Ocean circulation and terrestrial runoff dynamics in the Mesoamerican region from spectral optimization of SeaWiFS data and a high resolution simulation

The evolution in time and space of terrestrial runoff in waters of the Mesoamerican region was examined using remote sensing techniques combined with river discharge and numerical ocean circulation models. Ocean color SeaWiFS images were processed using a new Spectral Optimization Algorithm for atmospheric correction and ocean property retrieval in Case-2 waters. A total of 157 SeaWiFS images were collected between 1997 and 2006 and processed to produce Colored Detrital Material images of the Mesoamerican waters. Monthly terrestrial runoff load and river discharge computed with a land-elevation model were used as input to a numerical model, which simulated the transport of buoyant matter from terrestrial runoff.

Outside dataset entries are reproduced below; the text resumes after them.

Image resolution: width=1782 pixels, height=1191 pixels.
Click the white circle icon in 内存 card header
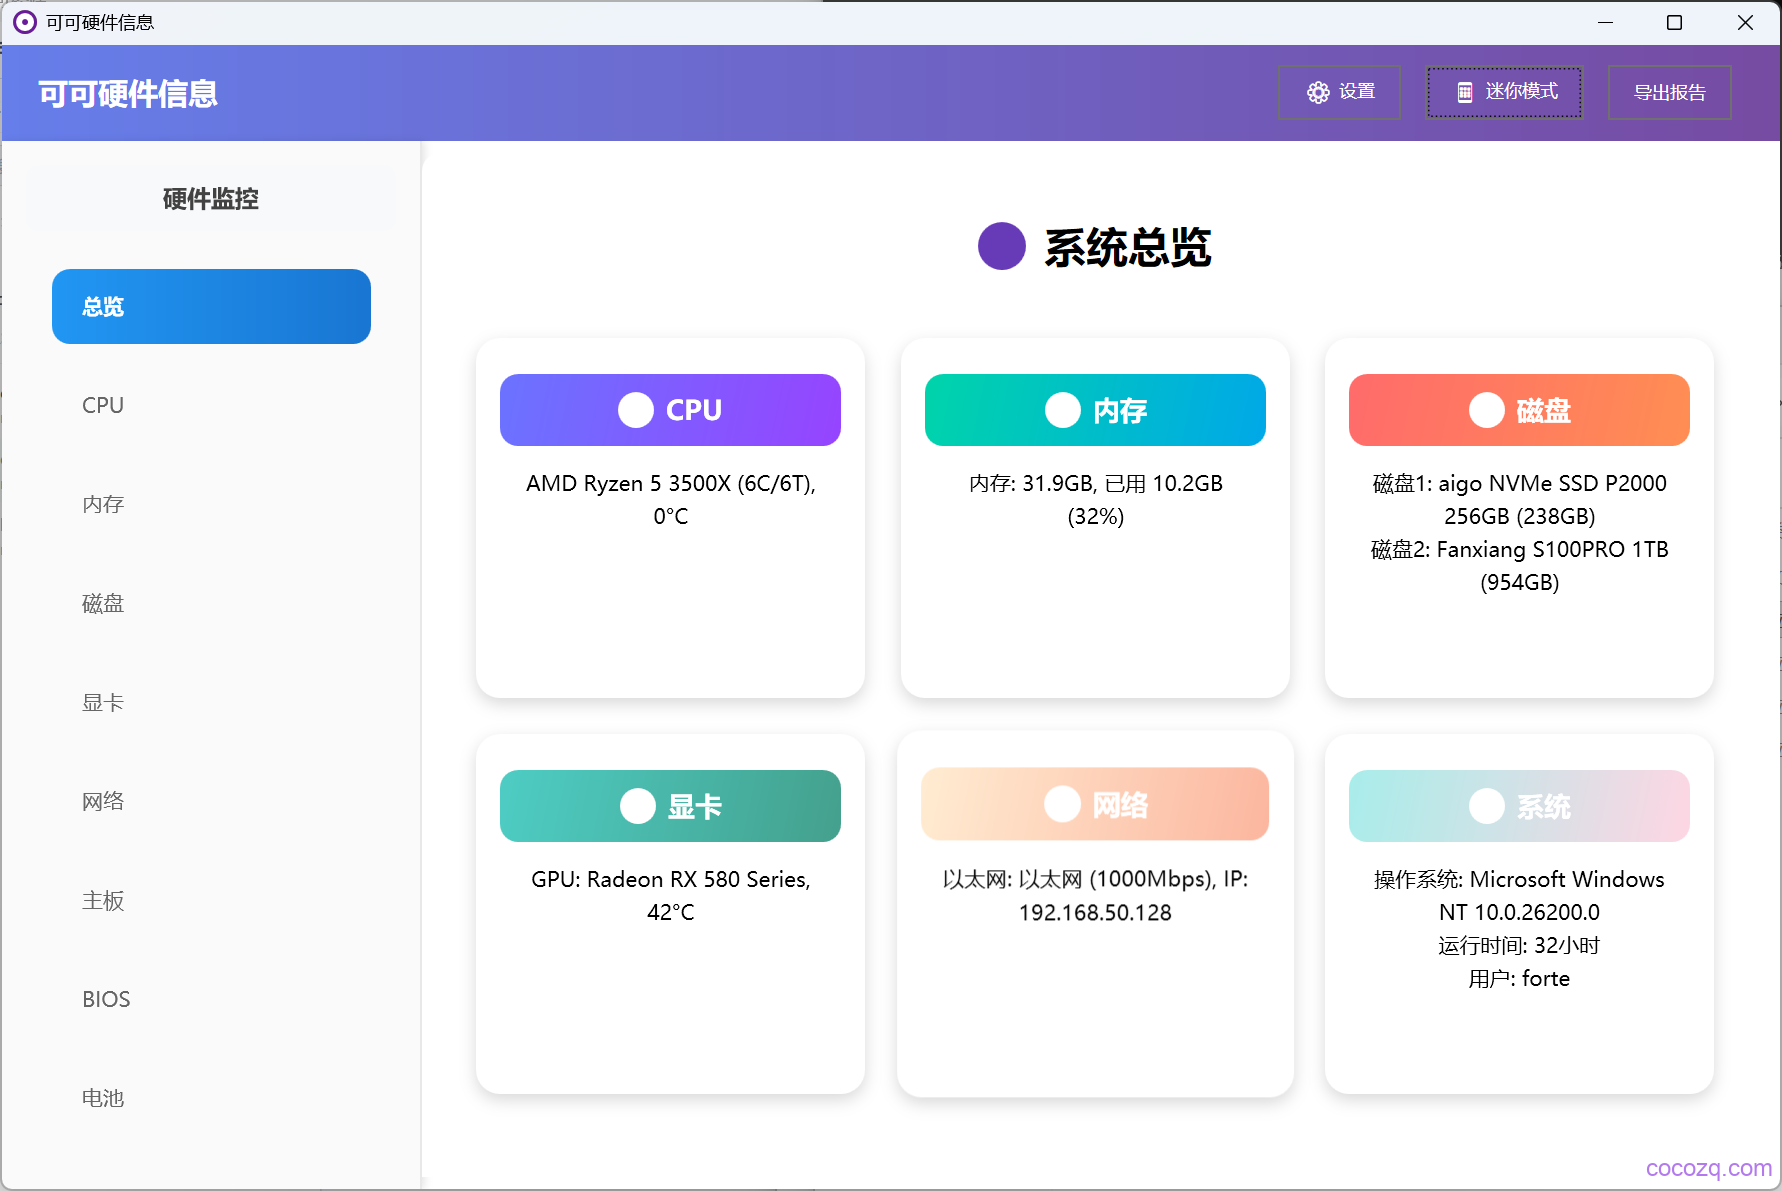[x=1063, y=410]

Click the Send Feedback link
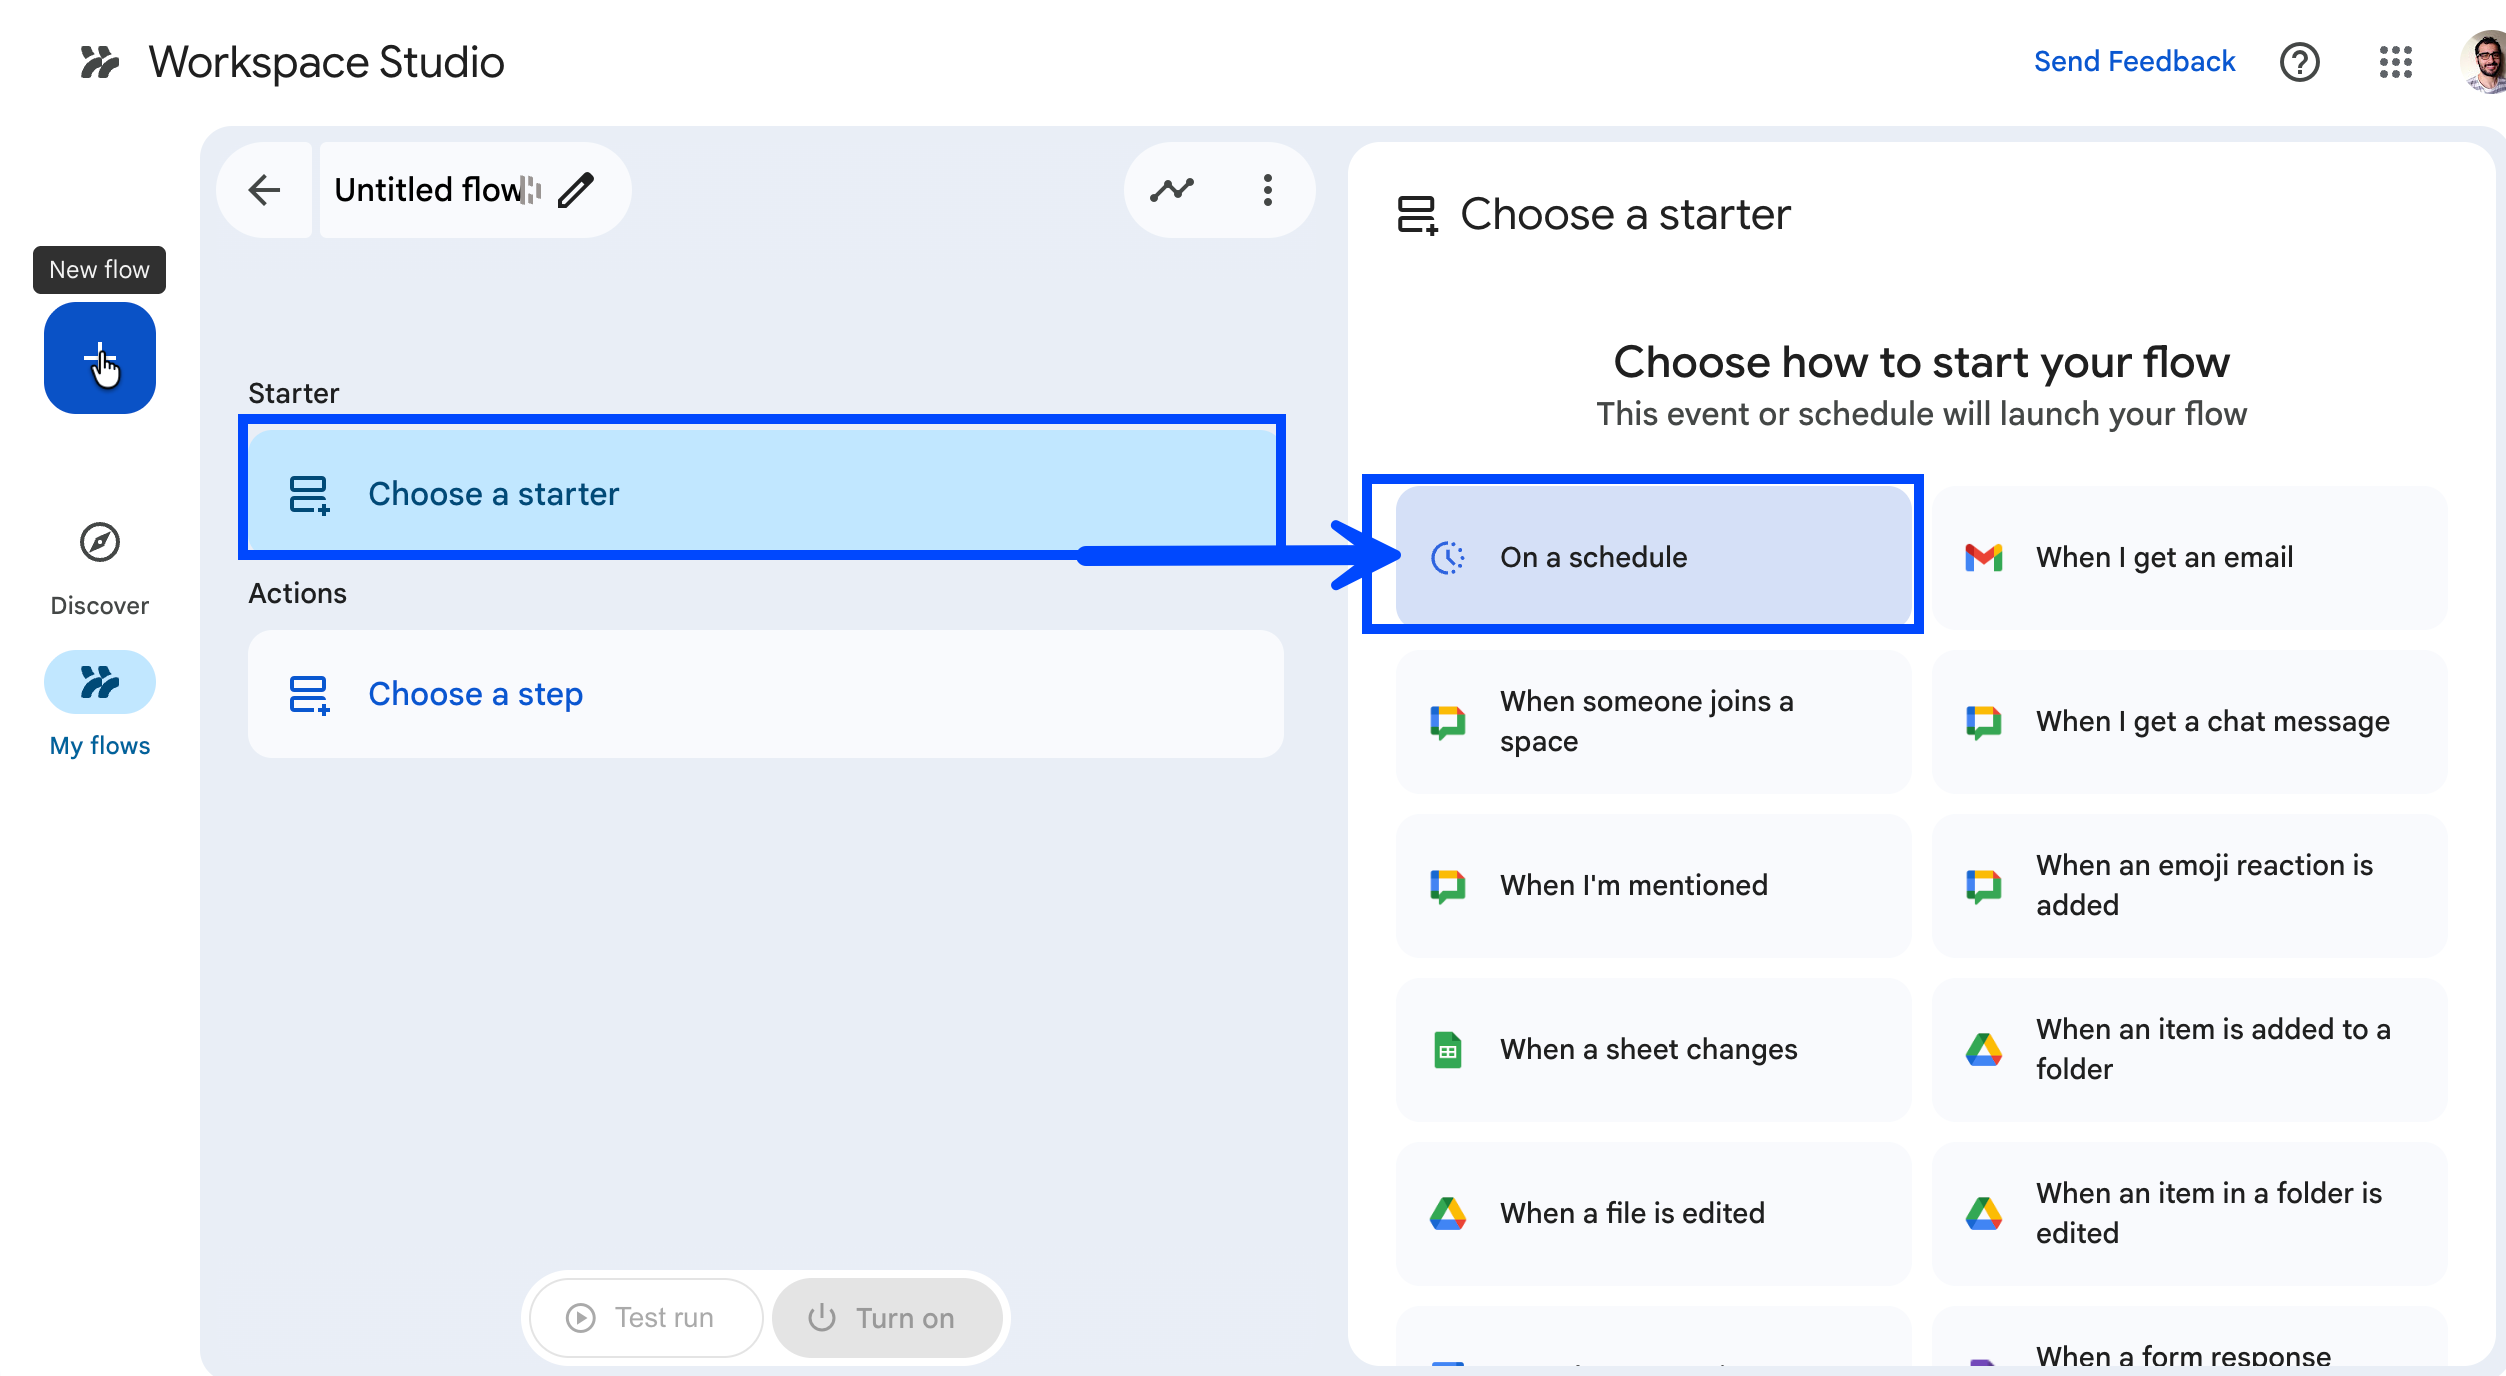pyautogui.click(x=2134, y=62)
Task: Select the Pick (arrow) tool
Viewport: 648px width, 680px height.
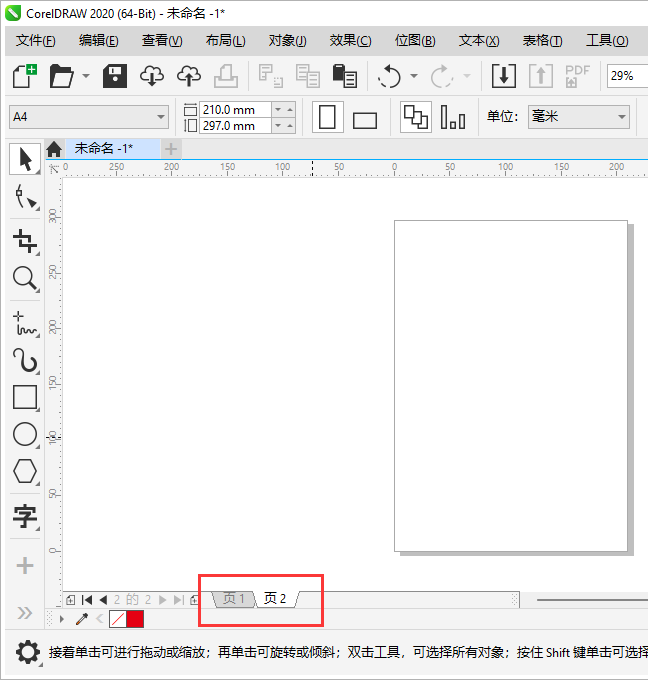Action: (25, 158)
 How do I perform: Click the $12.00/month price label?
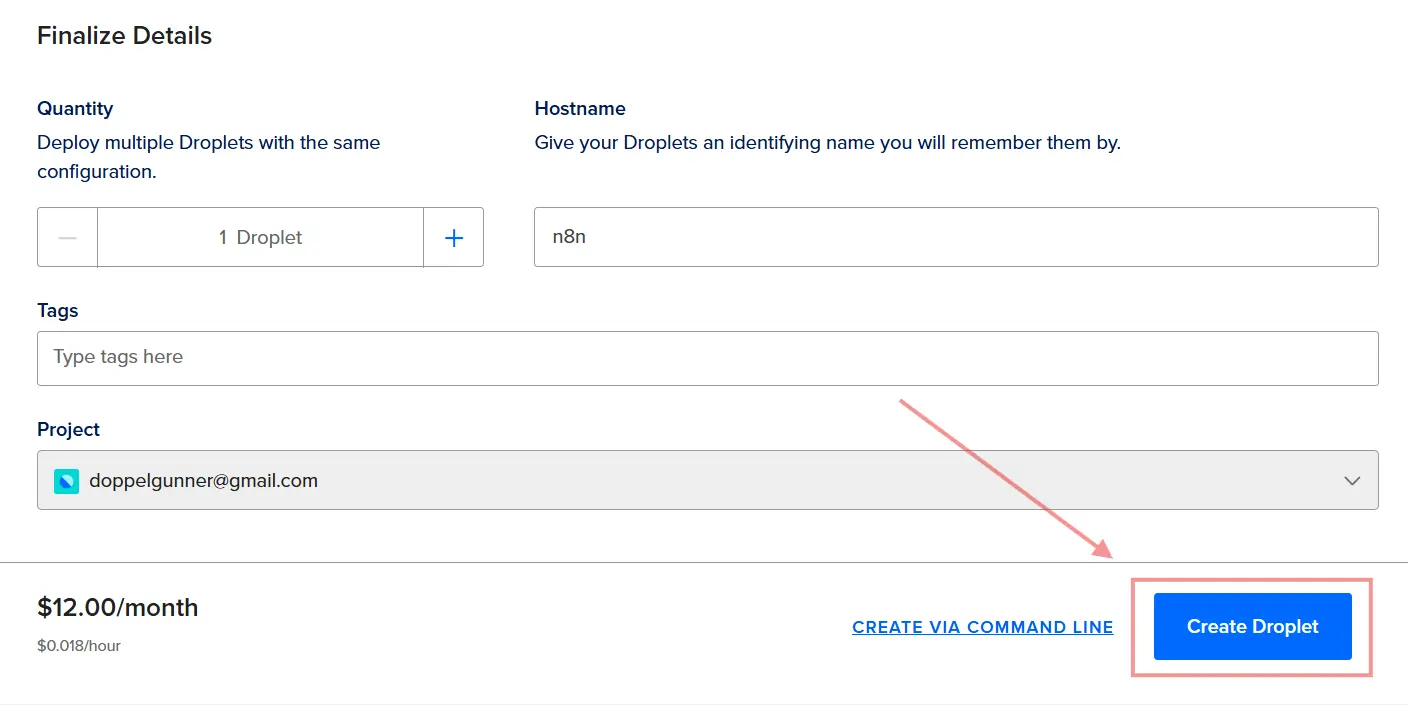click(x=117, y=607)
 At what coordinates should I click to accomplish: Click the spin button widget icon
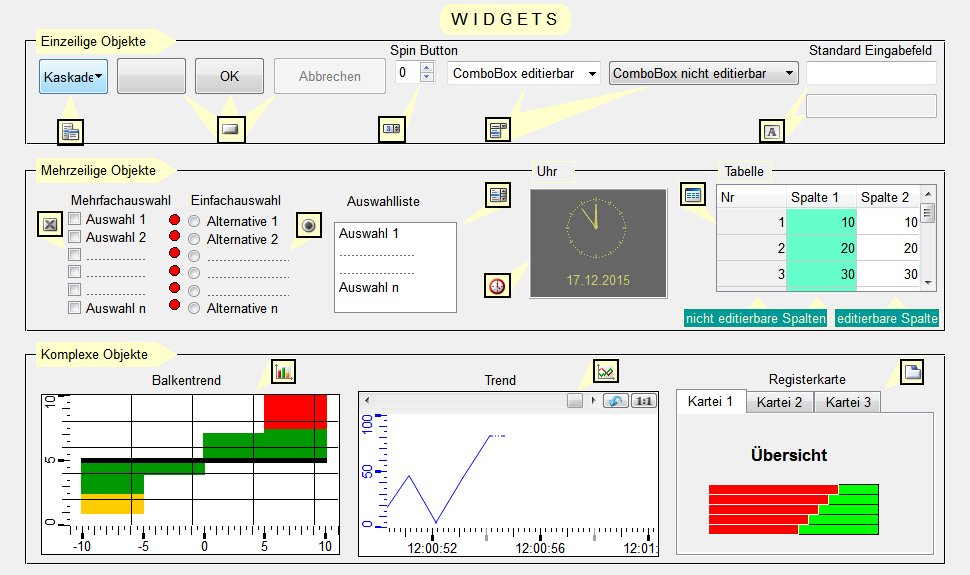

Based on land cover for years 2003-2004, modeling results showed that the river discharge seasonality was correlated with the image averaged CDM, and the simulated plume reproduces the spatial patterns and temporal evolution of the observed CDM plume. River discharge peaked in August and CDM peaked from September to January. The buoyant matter concentration was high from October to January, and was at its lowest from March to April. Between October and December the plume was transported out of the Mesoamerican waters by a cyclonic gyre located north of Honduras. Part of the runoff from Honduras was transported towards Chinchorro Banks and the Yucatan Channel, part re-circulated into the Gulf of Honduras, and part taken toward the outside of the Mesoamerican Barrier Reef System. This study shows that all the reefs of the MBRS, including the most offshore atolls of the region, are under the influence of terrestrial runoff on a seasonal basis, with maximum effect during October to January, and minimum from March to April. Furthermore, what is seen as a giant plume in satellite images is in fact composed of runoffs of different ages.